語弊東アジアの国々の料理は日本人にも馴染み深いものが多く、味や素材の多彩さが魅力です。韓国、中国、香港・マカオ、台湾、モンゴルの料理の特徴と代表的なメニューをご紹介しましょう。

医食同源でヘルシー、韓国料理

参鶏湯(サムゲタン)
参鶏湯(サムゲタン)。朝鮮人参・ナツメ・栗・銀杏などを入れてじっくり煮込んだスープに、もち米を詰めた鶏を丸ごと入れる
韓国焼肉
大きな肉をハサミで切って焼く韓国焼肉
健康への意識が高い韓国の人々。料理にも医食同源の思想が反映されており、基本的にとってもヘルシー。味付けには、ニンニク・唐辛子・生姜・ゴマ油・コチュジャン(唐辛子味噌)などが使われ、奥深い味わいがクセになります。食材にも恵まれ、肉・魚・野菜をバランス良く使ったバラエティ豊かな料理が揃い、何を食べようか悩むのも楽しみのひとつ。主食は米ですが、冷麺やウドン、すいとん(スジェビ)などの味にも定評があります。

 

韓国グルメの筆頭に挙がることも多い焼肉ですが、実は韓国での一番人気は豚肉。地元の人いわく「安くて味がいいから」というのがその理由。サンチュやエゴマの葉に焼いた肉を巻き、サムジャン(辛味噌)をつけて食べます。チゲ(鍋)やタン(スープ)の種類も多く、「スンドゥブチゲ」(豆腐鍋)や「カムジャタン」(じゃがいも鍋)は日本でもおなじみ。魚もよく食べられており、「サンナクチ」(活ダコの踊り食い)や「カンジャケジャン」(渡り蟹の醤油漬け)など一風変わった名物はリピーターにおすすめです。

クジョルパン(九折板)
宮廷料理の九折板(クジョルパン)
韓国土産の定番でもあるキムチはレストランでは無料で出てきます。しかも2~3種類以上、おかわり自由という太っ腹ぶり。キムチの歴史は古いのですが、現在のように辛くなったのは唐辛子が韓国に伝わった17世紀以降のこと。山菜などを使ったナムルも食卓に欠かせない一品です。

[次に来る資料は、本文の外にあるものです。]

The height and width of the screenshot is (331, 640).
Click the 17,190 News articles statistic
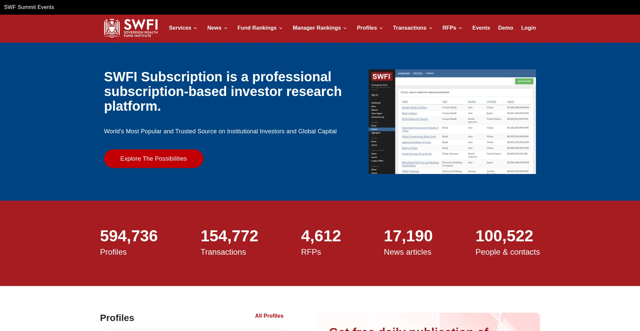408,242
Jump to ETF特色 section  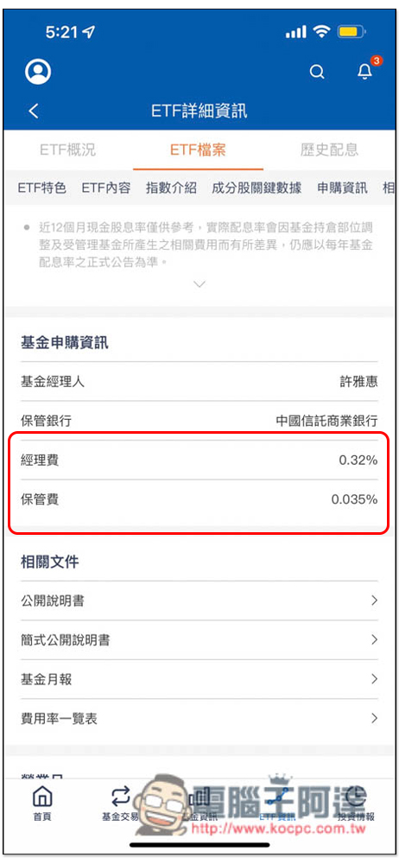(x=41, y=187)
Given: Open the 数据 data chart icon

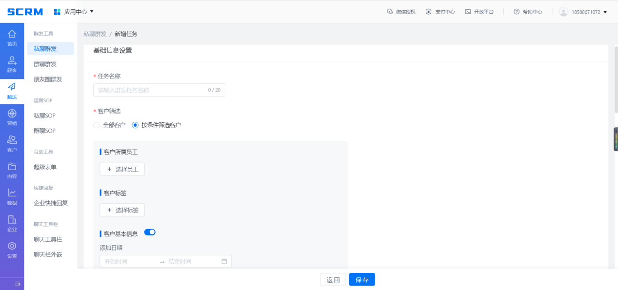Looking at the screenshot, I should 12,196.
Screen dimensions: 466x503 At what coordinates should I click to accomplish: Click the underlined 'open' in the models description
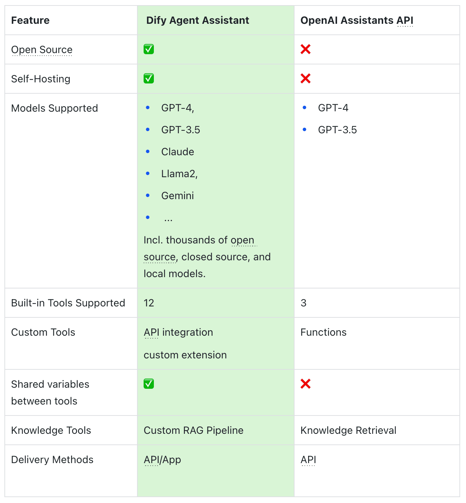pos(242,240)
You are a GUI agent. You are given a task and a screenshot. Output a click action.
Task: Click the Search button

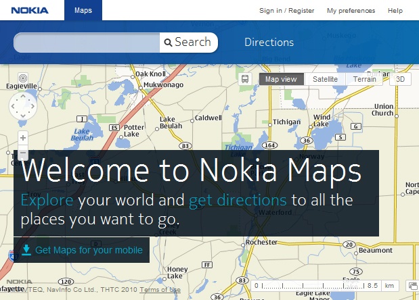188,42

また、昨今のウェルビーイングブームやテレビドラマの影響をうけて、かつての宮廷料理(韓定食)も注目を集めています。陰陽五行説に基づき、五色(赤、青(緑)、黄、白、黒)、五味(酸味、苦味、甘味、辛味、塩味(鹹/塩辛い))を備えているため、彩りも鮮やか。八角形の器に卵やキュウリなどを盛りつけた「クジョルパン」(九折板)は代表的な前菜料理です。

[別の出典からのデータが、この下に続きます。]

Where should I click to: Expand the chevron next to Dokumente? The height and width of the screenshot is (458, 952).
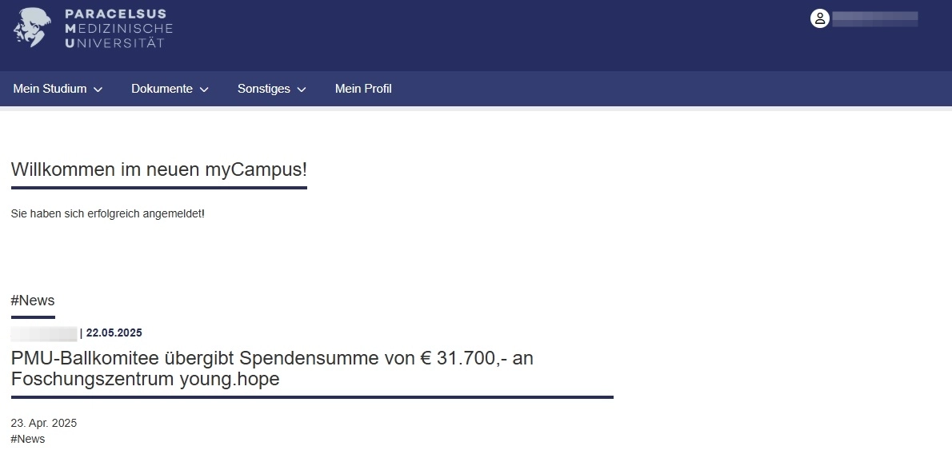[x=204, y=90]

朝鮮半島特有の料理のことを朝鮮料理と呼びますが、韓国料理とほぼ同義。とくに北朝鮮料理として知られるものには平壌キムチや平壌冷麺などがあり、いずれも辛さを抑えたあっさり味が特徴。また朝鮮半島には犬食文化もありますが、韓国ではソウル五輪を機にグッと少なくなりました。